The baking heat of the day was beginning to relent as cool, downslope breezes fanned through the pines outside the cabin. Gentle gusts brought the sweet, woodsy fragrance of pine sap in through the windows. Clouds shadowed the sun, leaving the one large room in a delicate, soft gray light. A raven croaked in a branch somewhere outdoors, the porch roof creaked in a puff of wind. Mountain began to snore softly, lying on the cool floor.

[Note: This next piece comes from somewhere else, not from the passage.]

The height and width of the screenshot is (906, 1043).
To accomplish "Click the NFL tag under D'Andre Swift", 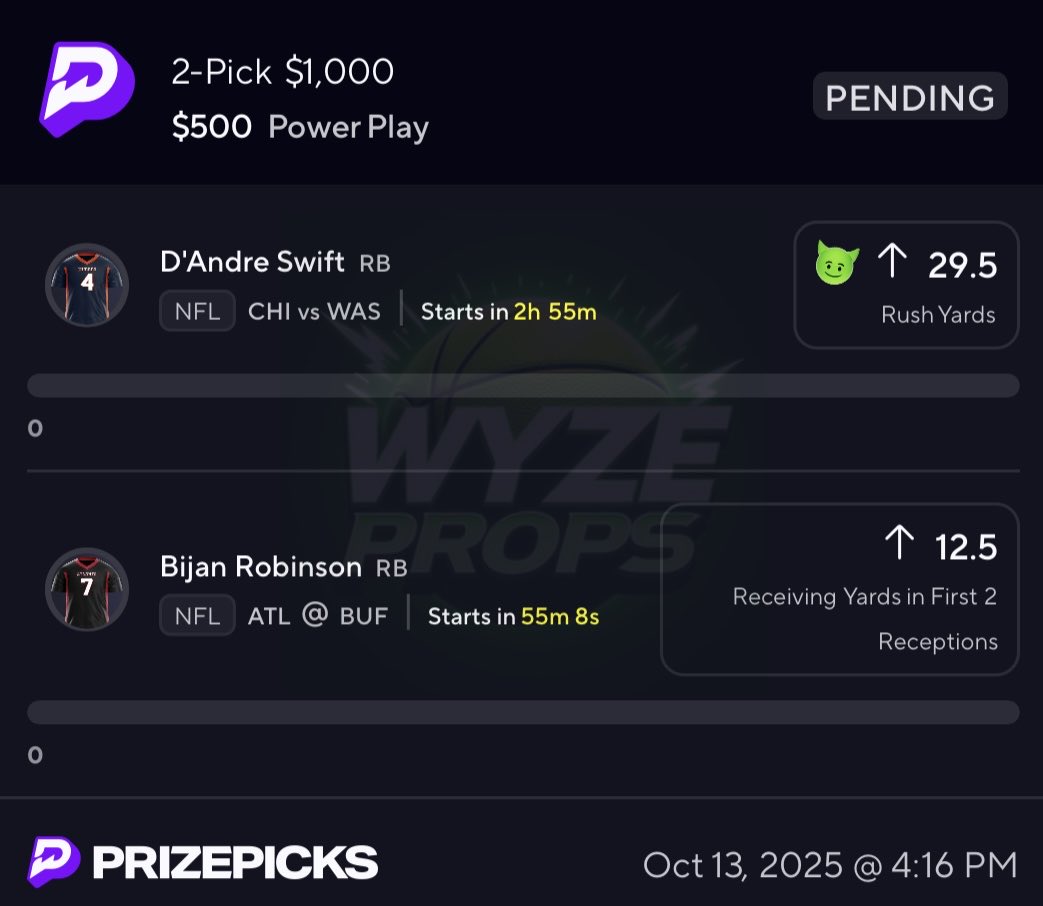I will 197,311.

Kerry stood upright, lifting me under my bottom so that we rose together. I wrapped my legs around his waist as he carried me to the log canopy bed, setting me down on the large, round aspen timber at the top of the footboard. I grabbe
d the corner pole with one hand to keep from falling backward. He never let his eyes leave mine as he unbuttoned my shirt, then pulled it off of me, carefully balancing me so that I wouldn’t fall back. His eyes moved south to enjoy what he had revealed. His hands followed, one of them moving around to my back, where he expertly unhooked my bra with a gentle flick of his fingers.

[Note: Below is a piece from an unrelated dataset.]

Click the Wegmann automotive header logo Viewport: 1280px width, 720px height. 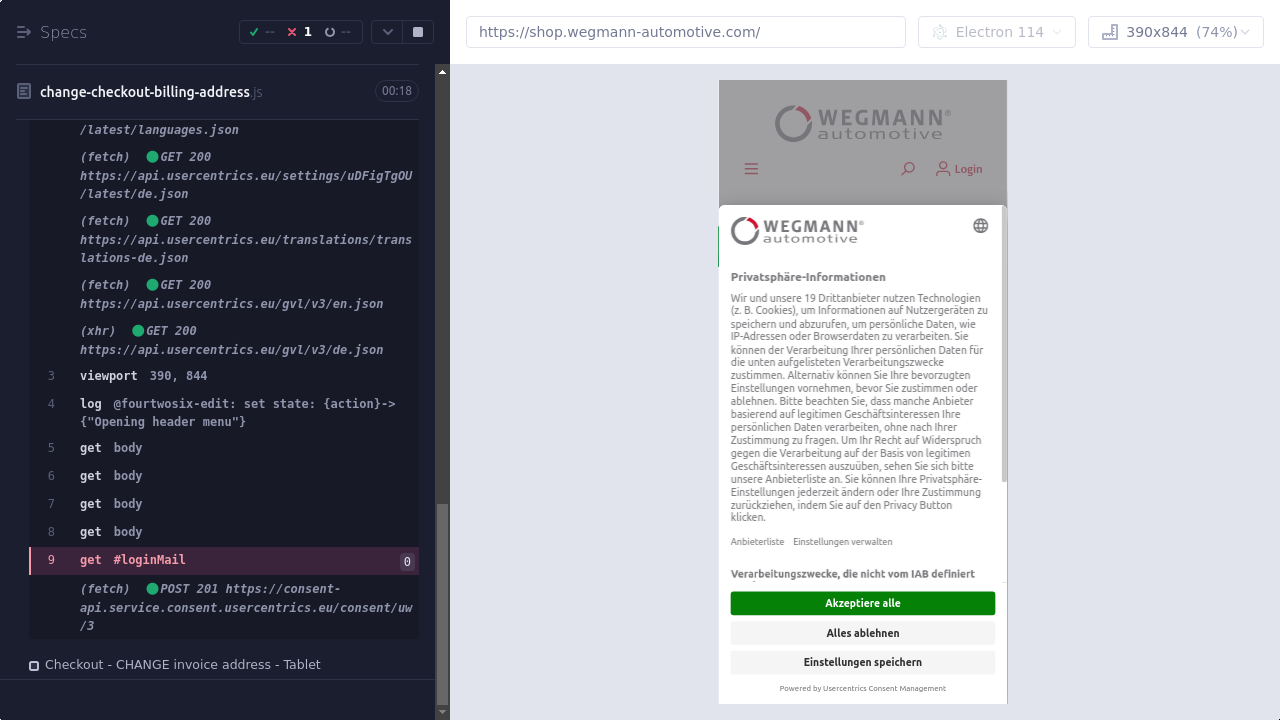click(862, 124)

He unzipped my jeans, then picked me up again, this time with one arm around my waist, as he used his free hand to tug the jeans down over my hips, dragging my panties in tow. I liked this! I helped out by clutching my arms around his neck, wiggling so he could get my pants off.

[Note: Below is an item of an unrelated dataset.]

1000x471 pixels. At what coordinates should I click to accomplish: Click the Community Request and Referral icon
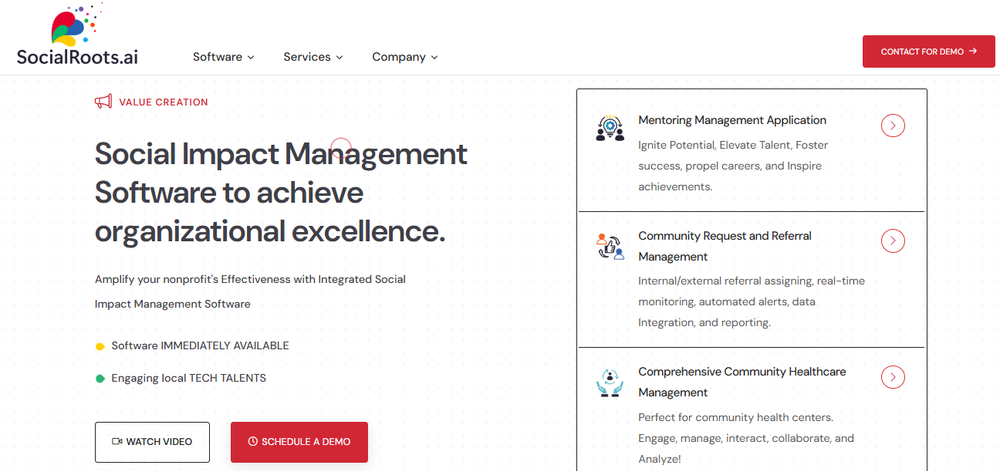[609, 246]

Then the laughable part where we had to remove my boots so the jeans could come all the way off, me clinging to the bedpost for balance as Kerry gave up grace and began tugging at the heels of my boots and the tight wads of denim around my ankles. “Damn it!” he said, grinning.
I fell back into the bed giggling, relishing the fun, eager to start the passion in earnest.
But Kerry pulled up and looked at me. “Wait! Don’t move!” He bolted toward the door.
“What are you doing?” I said, raising up on one arm, feeling abandoned.
“I want to take your picture, just like that, with the scar and everything. You look wild and beautiful,” he said. “My camera’s in the car, just let me get it.”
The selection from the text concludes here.